Moreover, lack of transparency in proposed CAF II network plans and timelines is making it difficult for impacted communities to plan accordingly to ensure their broadband needs are being adequately met.

Despite these challenges, Minnesota can boast examples of communities and CAF II recipients working together to finance networks that offer better service than CAF II–funded networks alone. Projects in Martin County and in Chisago County’s Sunrise and Fish Lake Townships have combined state and CAF II funding to build networks that meet state goals. To qualify for state grants, providers were required to commit to high-speed networks (25 Mbps/3 Mbps with scalability to 100 Mbps), far higher levels of service than the CAF II–funded projects in the Lindstrom and Braham exchanges.
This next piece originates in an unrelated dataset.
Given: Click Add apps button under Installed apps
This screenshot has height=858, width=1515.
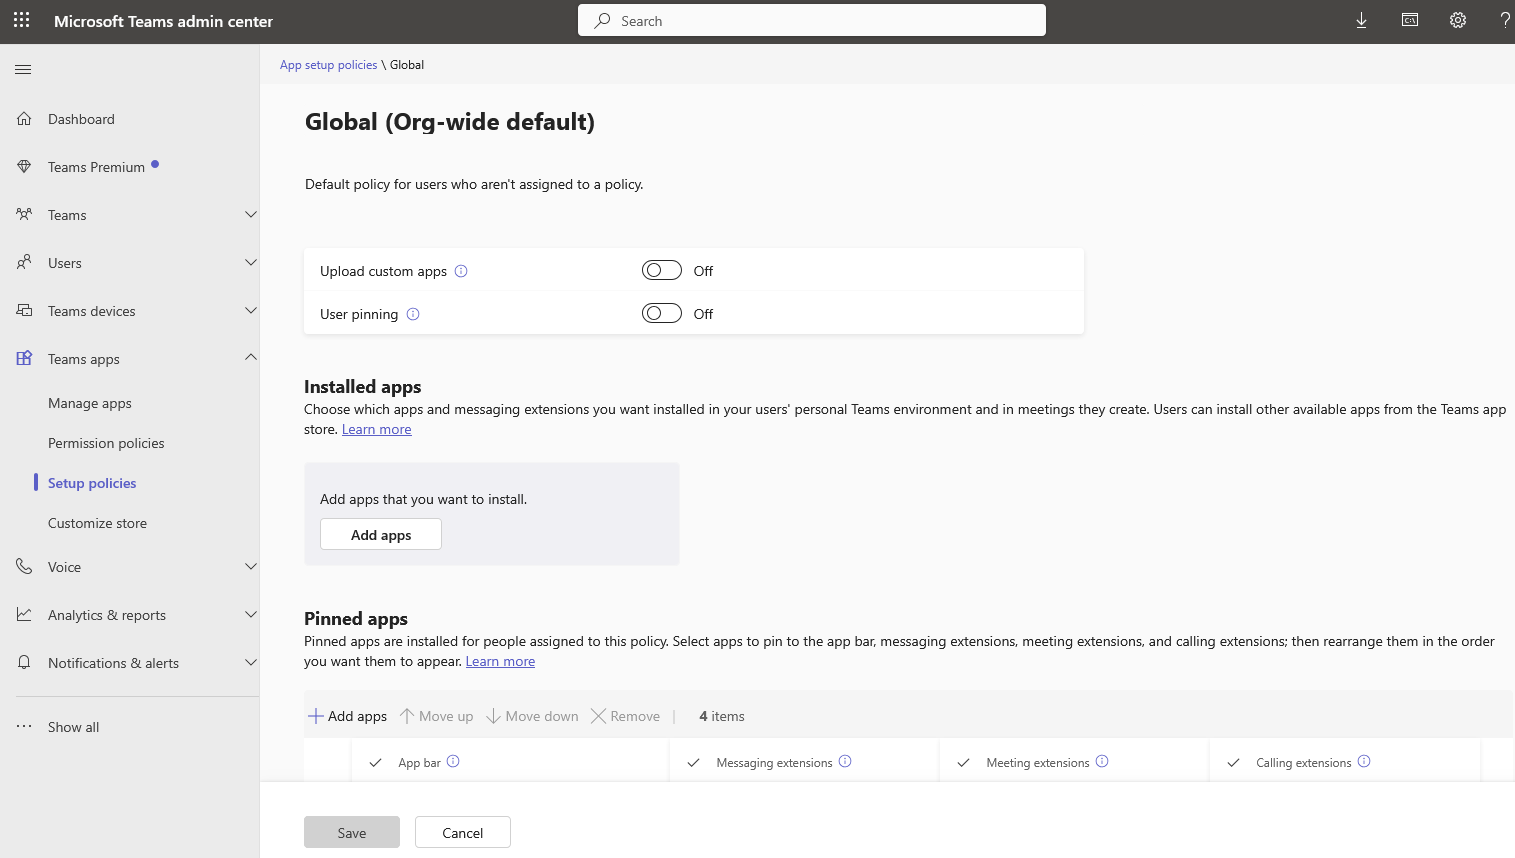Looking at the screenshot, I should coord(381,535).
Examples include the following:

  • Frontier has committed to delivering ubiquitous 25 Mbps/3 Mbps service with densely deployed fiber and DSLAMs in Nobles County.
  • CenturyLink, using bond funds from the township residents in addition to CAF II and DEED funds, is deploying a fiber-to-thehome network capable of gigabit speeds in Fish Lake and Sunrise Townships in Chisago County.

These projects demonstrate the potential of Minnesota’s nationally renowned Border to Border Broadband grant program as an effective tool for leveraging state funds to impose state requirements – geared toward state goals – to ensure maximum public benefit from public investments.
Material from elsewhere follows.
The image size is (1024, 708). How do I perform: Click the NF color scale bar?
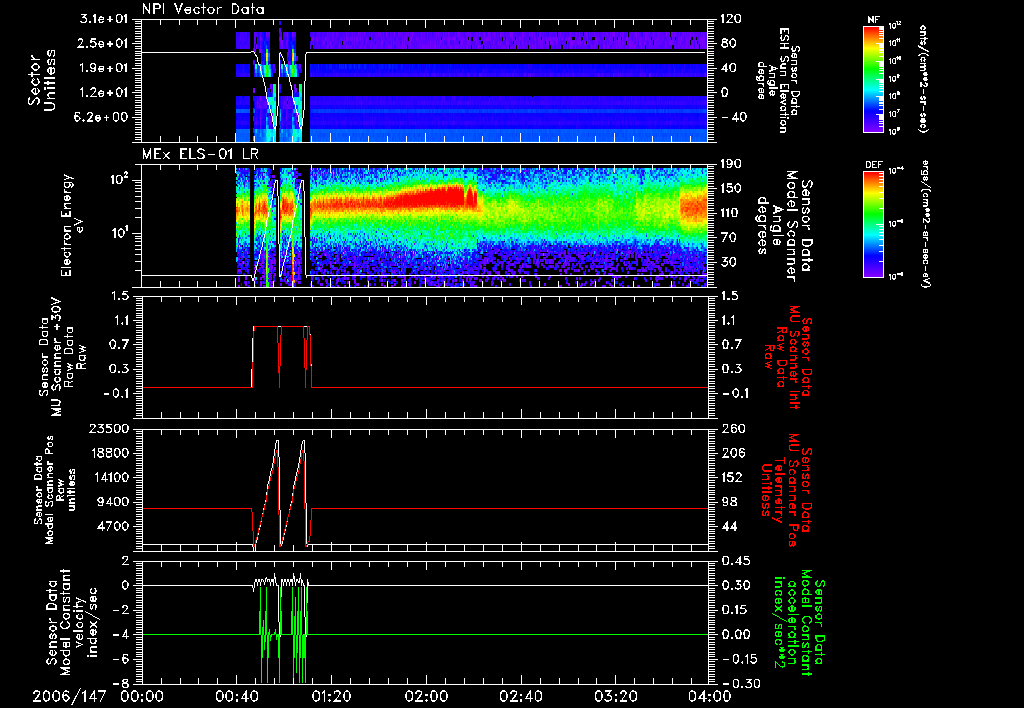(871, 79)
In addition, greater transparency on the part of CAF II recipients would benefit communities and providers alike. Though recognizing that plans sometimes change, maps showing planned CAF II deployments over the next three years (through the end of the program) would help communities partner with their providers for better networks, as in the examples cited previously. The same holds true of the FCC’s Alternative Connect America Cost Model (A-CAM) subsidies to medium-size rate-of-return carriers.

With greater transparency from CAF II recipients, state elected officials and the Office of Broadband Development could build effective strategies for maximizing the value of CAF II and A-CAM dollars for the benefit of Minnesotans, including designing programs that require a fair mix of public resources – federal, state and local – to spur even more and better rural deployment in a predictable way.

Maximizing the public benefit from public investments is good for everyone.

Better broadband through transparency and collaboration is possible.